# Goldfinger.  P-51 Mustang. page 2 more added



## zulu42 (Mar 17, 2020)

Thanks for looking. critique valued

1




2


----------



## Jeff15 (Mar 18, 2020)

Good set.......


----------



## photoflyer (Mar 18, 2020)

How can one critique a photo of a P-51?  She's like a supermodel: she makes every photo look good!


----------



## zulu42 (Mar 18, 2020)

Jeff15 said:


> Good set.......



Thanks Jeff



photoflyer said:


> How can one critique a photo of a P-51?  She's like a supermodel: she makes every photo look good!



Very true, although I nearly blew my opportunity. I was shooting my 150-600mm lens at 1/200 with no VC(forgot which mode is for panning at the critical moment) and only one pass to get it right. Fired a burst, and only this one was in almost acceptable focus.


----------



## tirediron (Mar 18, 2020)

Anyone that would paint up a P51 like that would wear feathers to his mother’s funeral.  Great images of an amazing aircraft, but that finish.... ugh!


----------



## zulu42 (Mar 18, 2020)

tirediron said:


> Anyone that would paint up a P51 like that would wear feathers to his mother’s funeral.  Great images of an amazing aircraft, but that finish.... ugh!



Hmmm, eye of the beholder I guess. It is a race plane, so appropriately flashy IMO. Maybe it isn't apparent that the only paint on the airplane is the gold, and a little black, and the lettering. The bulk of the fuselage is highly polished aluminum with a mirror finish.


----------



## photoflyer (Mar 18, 2020)

zulu42 said:


> Very true, although I nearly blew my opportunity. I was shooting my 150-600mm lens at 1/200 with no VC(forgot which mode is for panning at the critical moment) and only one pass to get it right. Fired a burst, and only this one was in almost acceptable focus.



Ironic. Same thing happened to me last evening.  Out shooting the local Osprey (bird) when some ducks took flight.  I was lucky to get the shot and my wife says it is the best bird shot yet.   Still, no P-51.


----------



## Derrel (Mar 18, 2020)

Shot number two may not be in "really sharp" Focus, but it is a panning shot and the feeling of movement is quite palpable. I think you got enough Focus to make the shot work.


----------



## jcdeboever (Mar 18, 2020)

Very kool...


----------



## jcdeboever (Mar 18, 2020)

tirediron said:


> Anyone that would paint up a P51 like that would wear feathers to his mother’s funeral.  Great images of an amazing aircraft, but that finish.... ugh!

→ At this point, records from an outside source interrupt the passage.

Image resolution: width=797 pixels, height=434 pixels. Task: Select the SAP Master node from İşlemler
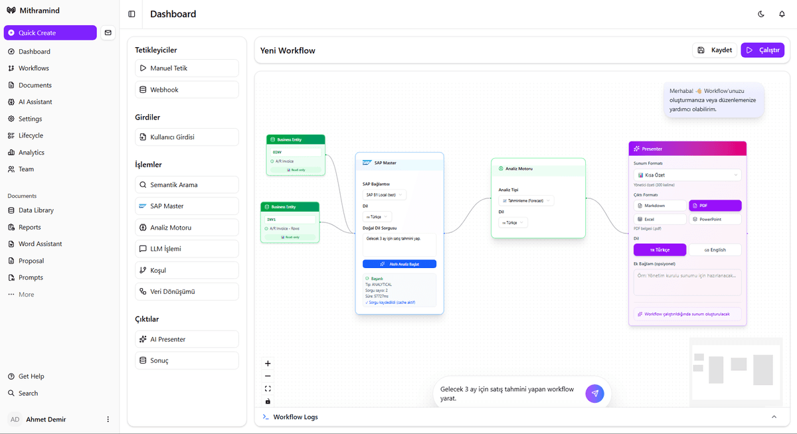187,206
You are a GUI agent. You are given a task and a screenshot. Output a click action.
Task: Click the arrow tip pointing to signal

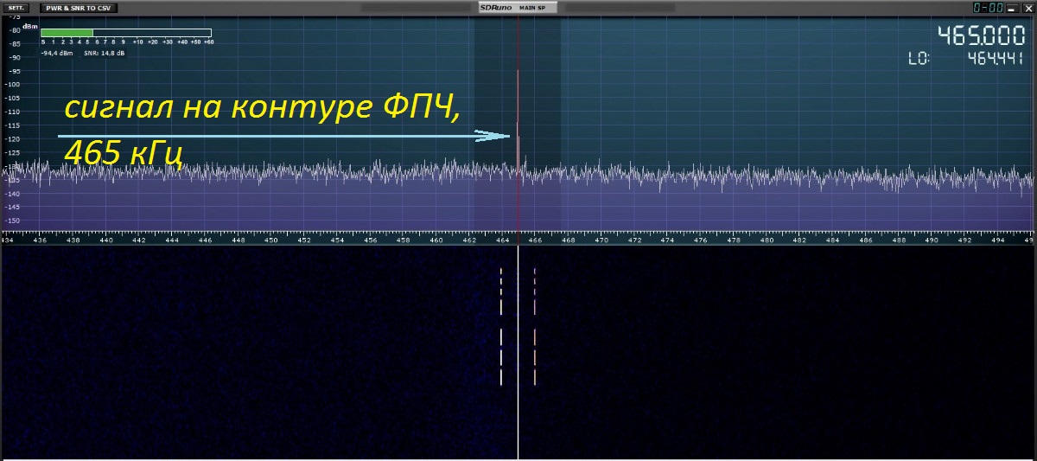point(507,136)
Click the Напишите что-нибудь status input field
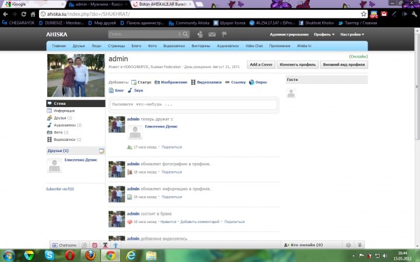The width and height of the screenshot is (420, 262). [x=194, y=104]
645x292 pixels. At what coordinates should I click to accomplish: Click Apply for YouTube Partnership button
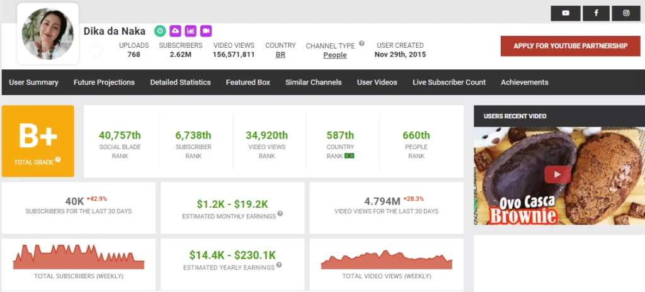pyautogui.click(x=571, y=46)
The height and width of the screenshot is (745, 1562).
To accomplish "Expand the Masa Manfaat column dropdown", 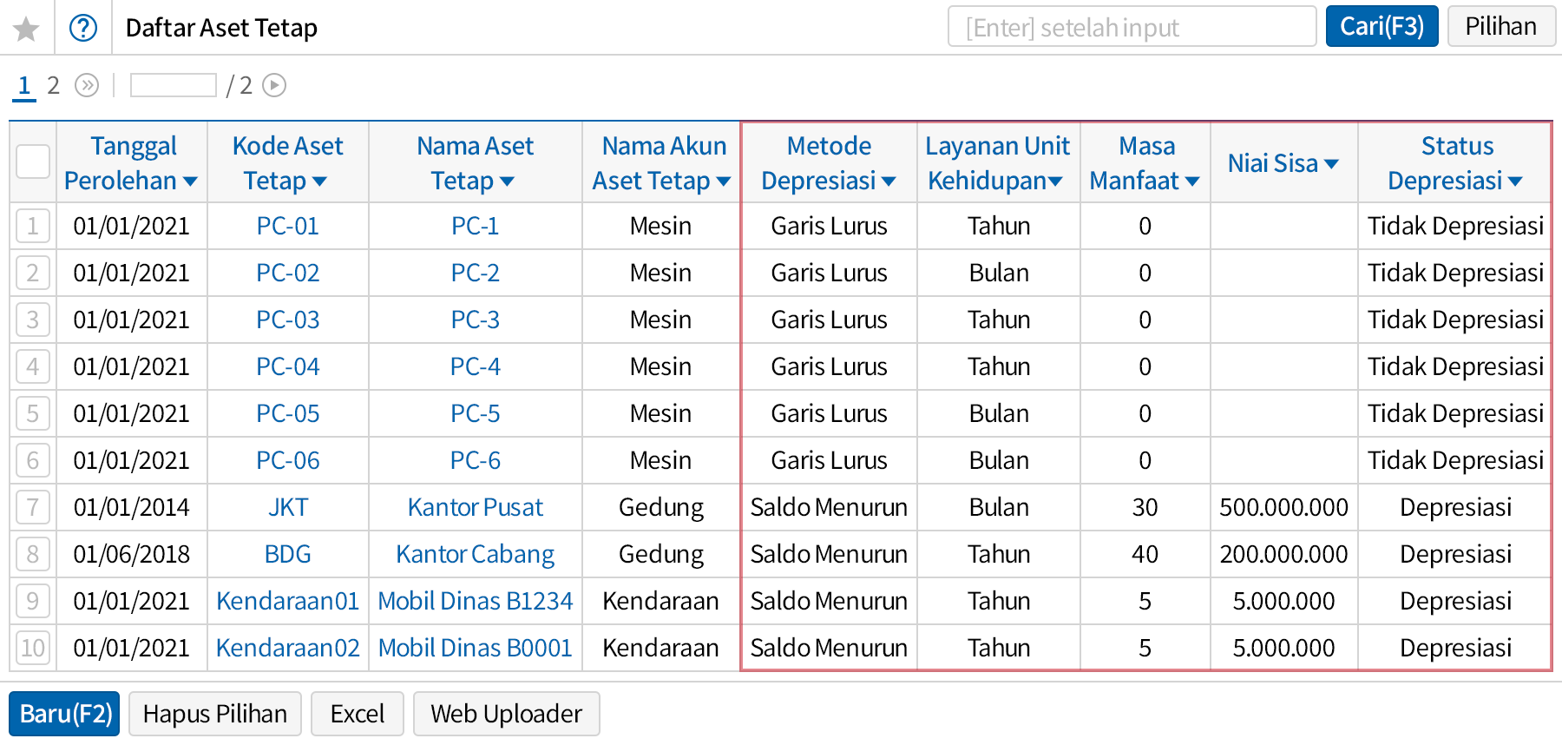I will click(x=1192, y=181).
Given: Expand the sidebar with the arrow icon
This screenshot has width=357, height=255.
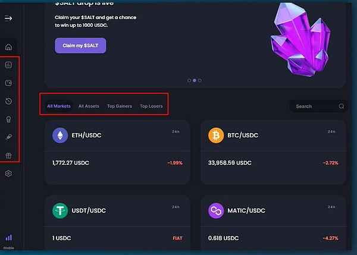Looking at the screenshot, I should point(8,18).
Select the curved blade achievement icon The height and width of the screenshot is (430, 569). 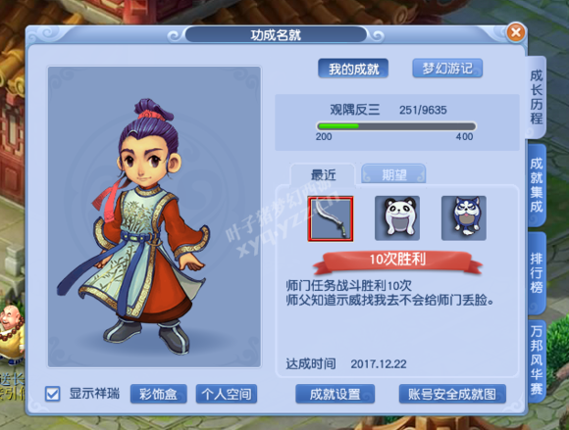coord(331,218)
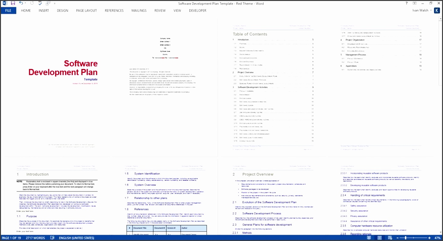Select Print Layout view in status bar
The image size is (443, 241).
tap(379, 238)
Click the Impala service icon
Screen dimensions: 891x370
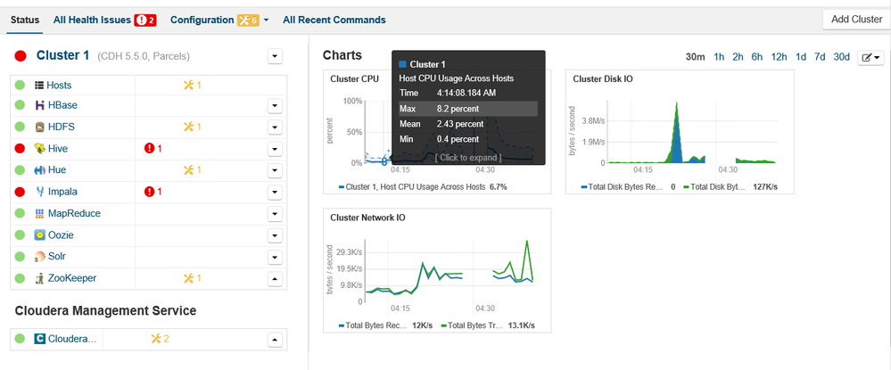(x=39, y=192)
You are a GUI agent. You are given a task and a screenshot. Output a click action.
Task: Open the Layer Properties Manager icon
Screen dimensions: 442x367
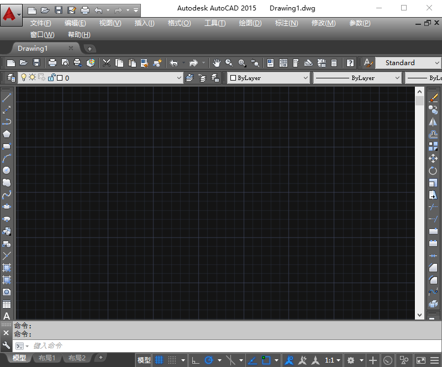[10, 78]
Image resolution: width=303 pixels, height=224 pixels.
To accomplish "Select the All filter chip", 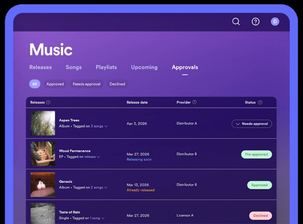I will click(x=35, y=84).
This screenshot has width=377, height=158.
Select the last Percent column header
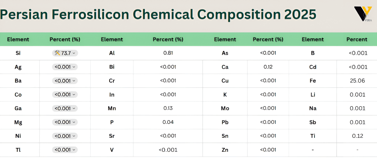pos(357,39)
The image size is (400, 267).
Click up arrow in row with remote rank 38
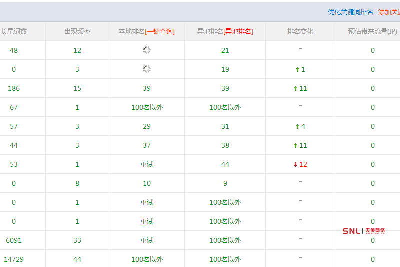pyautogui.click(x=296, y=146)
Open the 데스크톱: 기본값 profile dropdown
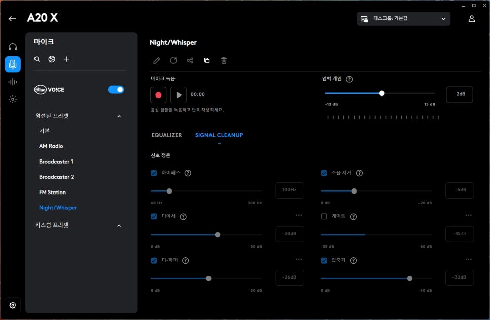This screenshot has width=490, height=320. point(403,19)

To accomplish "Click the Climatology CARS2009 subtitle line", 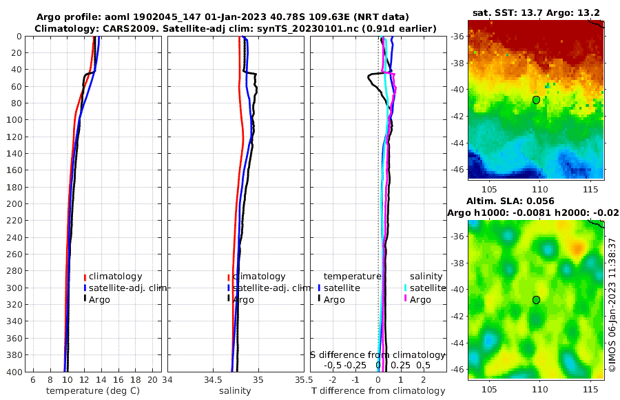I will tap(236, 28).
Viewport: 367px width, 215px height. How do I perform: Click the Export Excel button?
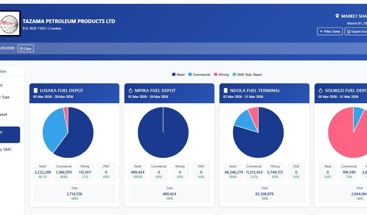coord(357,32)
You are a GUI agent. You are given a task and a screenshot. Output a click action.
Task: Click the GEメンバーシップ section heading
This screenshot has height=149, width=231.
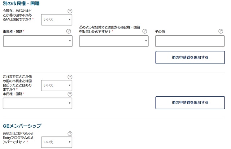click(22, 126)
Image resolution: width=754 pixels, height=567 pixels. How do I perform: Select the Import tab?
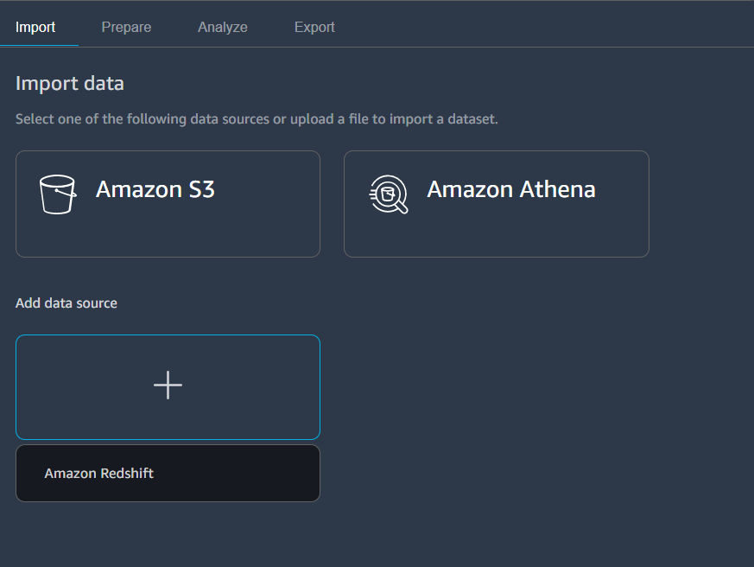(x=35, y=27)
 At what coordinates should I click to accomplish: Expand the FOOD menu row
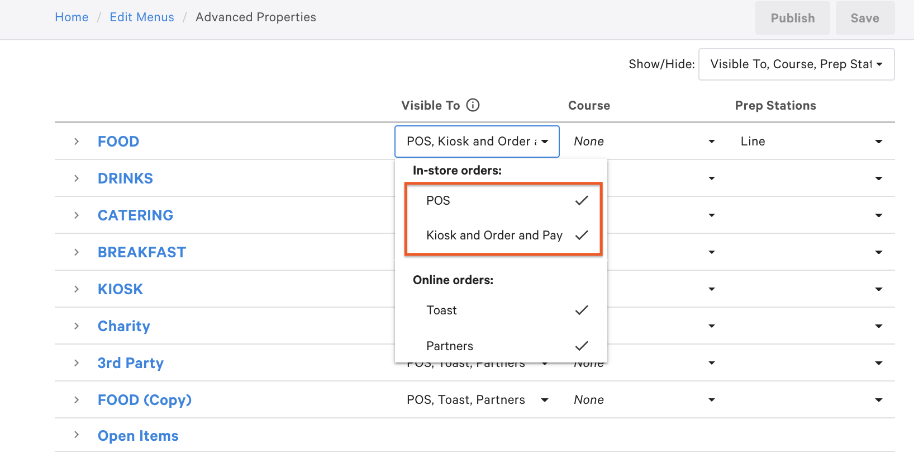77,142
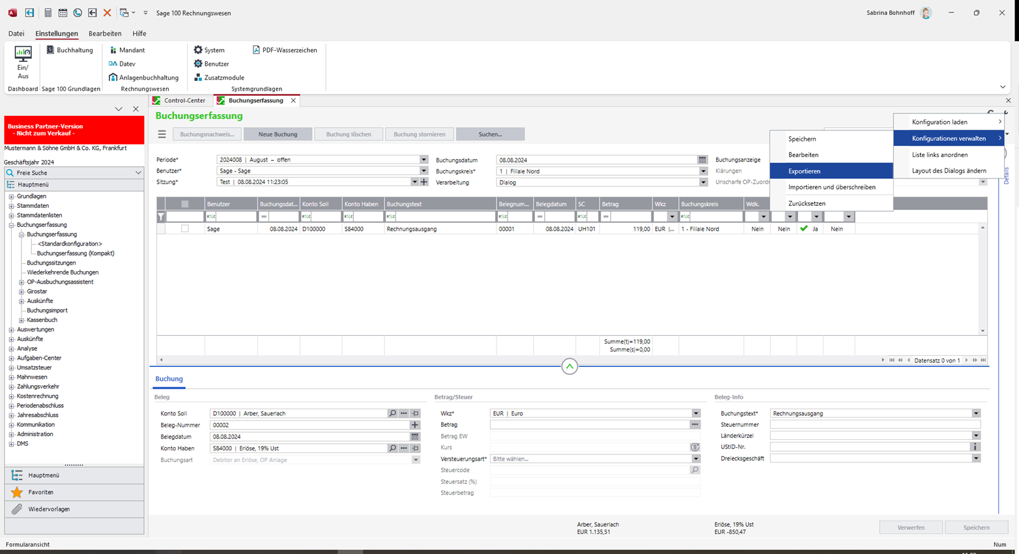Image resolution: width=1019 pixels, height=554 pixels.
Task: Click the search icon beside Konto Soll
Action: coord(392,414)
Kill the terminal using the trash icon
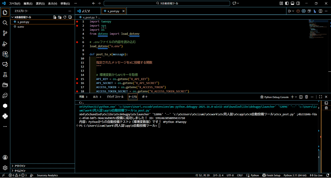331x178 pixels. click(306, 97)
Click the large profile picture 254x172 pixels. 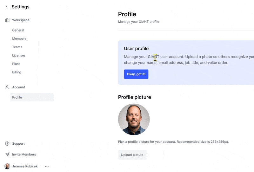tap(134, 120)
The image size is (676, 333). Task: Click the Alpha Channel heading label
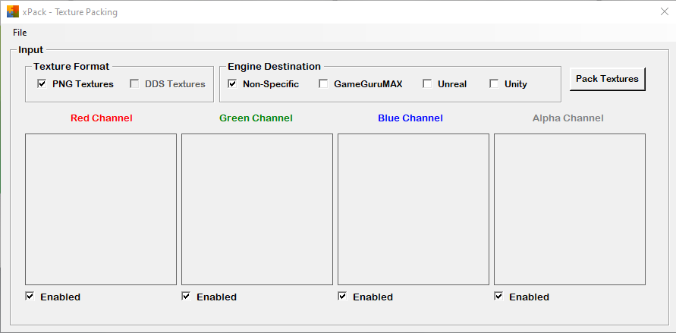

I just painted a brand new Charger with the mirror chrome finish. I hate painting it but I know how to do it well and get paid pretty good to do it. Its a PITA...


----------



## Derrel (Mar 18, 2020)

So, back to the finish on this P-51. I don't think it's actually paint, but it's polished aluminum. Right? About 15 years ago there was a B-17 (???) fly over here and I got a few photos of a beautiful vintage aircraft with this same basic finish, which looked to me like highly polished aluminum which had been buffed to a fare-thee-well. Isn't that what this P-51 is finished in? I know about chrome paint, as a lot of Pacific Northwest fishing tackle is painted in Chrome paint and it looks quite good and is highly reflective and is mirror-like but this plane is polished aluminum, correct?


----------



## jcdeboever (Mar 18, 2020)

Derrel said:


> So, back to the finish on this P-51. I don't think it's actually paint come but it's polished aluminum. Right? About 15 years ago there was a B-17 (???) fly over here and I got a few photos of a beautiful vintage aircraft with this same basic finish, which looked to me like highly polished aluminum which had been buffed to a fare-thee-well isn't that what this P-51 is finished in? I know about chrome paint, as a lot of Pacific Northwest fishing tackle is painted in Chrome paint and it looks quite good and is highly reflective and is mirror-like but this plane is polished aluminum, correct?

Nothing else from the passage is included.